For such a reason, Y natively integrates several standard recommender systems for content suggestion (and allows for an easy implementation of alternative ones), namely:

  • ContentRecSys: suggests a random sample of k recent agents’ generated contents;
  • ReverseChrono: suggests k agents’ generated contents in reverse chronological order (i.e., from the most recent to the least recent);
  • ReverseChronoPopularity: suggests k recent agents’ generated contents ordered by their popularity score computed as sum of the like/dislike received;
  • ReverseChronoFollowers: suggests recent contents generated by the agent’s followers - it allows specifying the percentage of the k contents to be sampled from non-followers;
  • ReverseChronoFollowersPopularity: suggests recent contents generated by the agent’s followers ordered by their popularity - it allows specifying the percentage of the k contents to be sampled from non-followers;

Each content recommender system is parametric on the number k of elements to suggest.

To increase the scenario development potential of Y (e.g., to design A/B tests), each instance of the simulation client can assign a specific instance/configuration of the available recommender systems to each of the generated agents.

Follows Recommendations

Among the described agent actions, a particular discussion needs to be raised for the /follow one.
Y agents are allowed to establish (and break) social ties following two different criteria:

  1. As a result of a content interaction (e.g., after the evaluation of a content posted by a peer);
  2. Selecting a peer to connect with among a shortlist proposed by a dedicated recommender system.

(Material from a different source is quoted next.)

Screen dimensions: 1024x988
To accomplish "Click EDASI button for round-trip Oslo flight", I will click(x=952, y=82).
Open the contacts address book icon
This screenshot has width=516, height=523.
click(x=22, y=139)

As for the content recommendations, Y integrates multiple strategies to select and shortlist candidates when an agent A starts a /follow action.

  • FollowRecSys: suggests a random selection of k agents;
  • CommonNeighbours: suggests the top k agents ranked by the number of shared social contacts with the target agent A;
  • Jaccard: suggests the top k agents ranked by the ratio of shared social contacts among the candidate and the target agents over the total friends of the two;
  • AdamicAdar: the top k agents are ranked based on the concept that common elements with very large neighborhoods are less significant when predicting a connection between two agents compared with elements shared between a small number of agents;
  • PreferentialAttachment: suggests the top k nodes ranked by maximizing the product of A’s neighbor set cardinality with their own.

Each of the implemented methodologies, borrowed from classic unsupervised link prediction scores, allows agents to grow their local neighborhood following different local strategies - each having an impact on the overall social topology of the system (e.g., producing heavy-tailed degree distribution).
Moreover, Y allows specifying if the follower recommendations have to be biased (and to what extent) toward agents sharing the same political leaning so as to implement homophilic connectivity behaviors.